Without adequate controls over budget appropriation formulation, execution, and review, the Internal Revenue Service (IRS) does not have assurance that IS program initiatives are properly prioritized for approval and funding. Also, IS cannot rely upon prior year budget records to formulate subsequent year budgets.
We recommended that the Chief Information Officer (CIO) develop and implement formal processes in the FP&B office to: 1) review and report problems with IS budget estimate submissions to IS and IRS operations budget analysts; 2) only process financial plan changes that are clearly documented, appropriately reviewed, and approved; and 3) conduct the FP&B office spending reviews, timely correct imbalances, and report financial plan status to IS and IRS operations budget analysts.
The Acting CIO agreed to the recommendations presented. Management’s comments have been incorporated into the report where appropriate, and the full text of their comments is included as an appendix.
Copies of this report are also being sent to the IRS managers who are affected by the report recommendations. Please contact me at (202) 622-6510 if you have questions, or your staff may call Scott E. Wilson, Associate Inspector General for Audit (Information Systems Programs), at (202) 622-8510.
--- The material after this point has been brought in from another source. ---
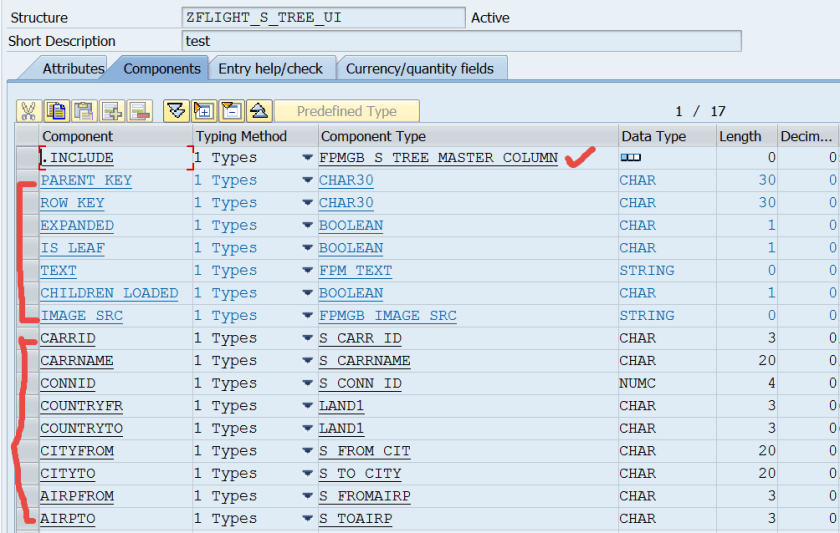Click into the Short Description field

pos(461,41)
Problems Identified During Budget Estimate Reviews Were Not Formally Documented and Reported
Financial Plan Changes Were Processed Without Supporting Documentation or Managerial Approval
The Spending Review Process Could Be Improved for Planning and Monitoring Budget Appropriations
Appendix I – Detailed Objective, Scope, and Methodology
Appendix II – Major Contributors to This Report
Appendix III – Report Distribution List
Appendix IV – Management’s Response to the Draft Report
The budget cycle at the Internal Revenue Service (IRS) begins with estimates of funds needed to operate its programs in a designated fiscal year. The IRS presents these estimates to the Department of the Treasury, the Office of Management and Budget (OMB), and the Congress. The budget cycle continues with processes to allocate funds to functions, organizations, and programs and to track and report actual expenditures.
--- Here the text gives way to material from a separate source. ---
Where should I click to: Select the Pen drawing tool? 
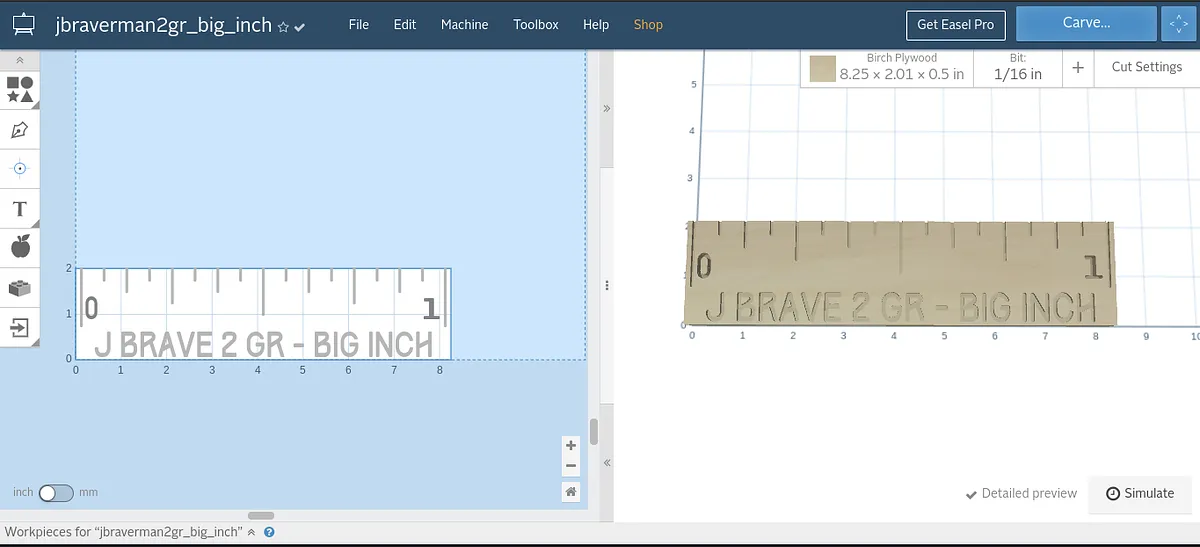[x=20, y=130]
The Information Systems (IS) organization has an Office of Financial Planning and Budget (FP&B) that works with the Chief Financial Officer (CFO) and the Financial Plan Managers from IS’ divisions to manage its budget appropriation. The FP&B office’s duties include assisting the CFO in formulating the IS budget, developing the IS financial plan, and monitoring the execution of the IS budget. The IS budget appropriations for Fiscal Years (FY) 2000 and 2001 are $1.45 billion and $1.58 billion, respectively.
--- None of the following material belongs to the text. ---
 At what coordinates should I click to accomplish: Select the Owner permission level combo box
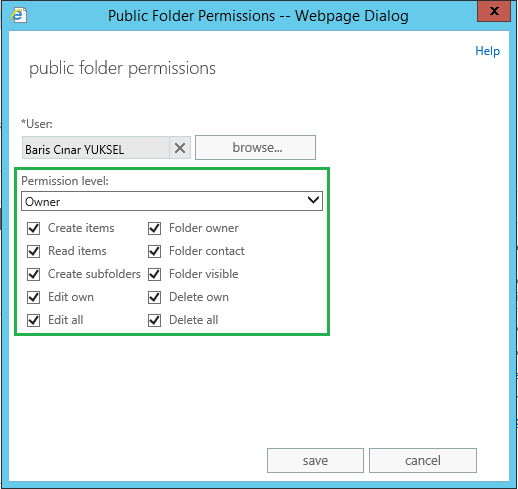click(172, 201)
The objective of this audit was to determine whether the IS organization’s FP&B office has sufficient controls to provide for adequate budget development, program funding, and accurate accounting of IS operations and resources. We analyzed the processes, controls, and related record reviews used in the formulation, execution, and monitoring activities for the FY 2000 and 2001 IS budgets.
Results
The FP&B office is currently part of the IS Office of Information Resources Management and is scheduled to complete its transfer to the IS Office of Strategic Planning and Client Services early in Calendar Year 2001. This change is intended to increase the FP&B office’s independence within IS and mirrors the structure of the CFO’s organization. The transfer will also facilitate coordination of strategic planning and support of IS operations with its financial planning and budgeting activities.
The FP&B office’s current processes and controls are not providing adequate analyses of incoming budget appropriation estimates, approval and processing of financial plan changes, and review and reporting of IS’ spending throughout the fiscal year.
IS needed to shift significant amounts of funds within its appropriation ($360 million in FY 2000, almost 1 dollar of every 4 dollars budgeted) and request an additional $40 million from another appropriation to meet its budget needs. While much of the fund shifting and transfer was due to the transition to a new IS organizational structure that began during the year, adjustments were also needed because of changes in program direction or divisional priorities, and revised or inaccurate plans. Improved controls for budget monitoring and review will help IS assess its future budget requirements and improve the efficiency and effectiveness of its budget execution.
Without adequate controls over IS budget appropriation formulation, execution, and review, the IRS does not have assurance that IS program initiatives are properly prioritized for approval and funding. In addition, records of prior year budget accomplishments cannot be relied upon and used to formulate subsequent year budgets.
Problems Identified During Budget Estimate Reviews Were Not Formally Documented and Reported
The FP&B office’s Formulation Section does not formally document questioned data or discrepancies identified in the budget estimates received from IS divisions. It does not have any written guidelines or operating procedures documenting Formulation Section staff duties and responsibilities for soliciting, receiving, reviewing, and reporting IS budget estimates submitted from IS and IRS operations. Although Formulation Section staff stated they communicate with IS and IRS budget analysts to resolve problems identified, they do not maintain contact logs or reports to support the identification and resolution of these problems.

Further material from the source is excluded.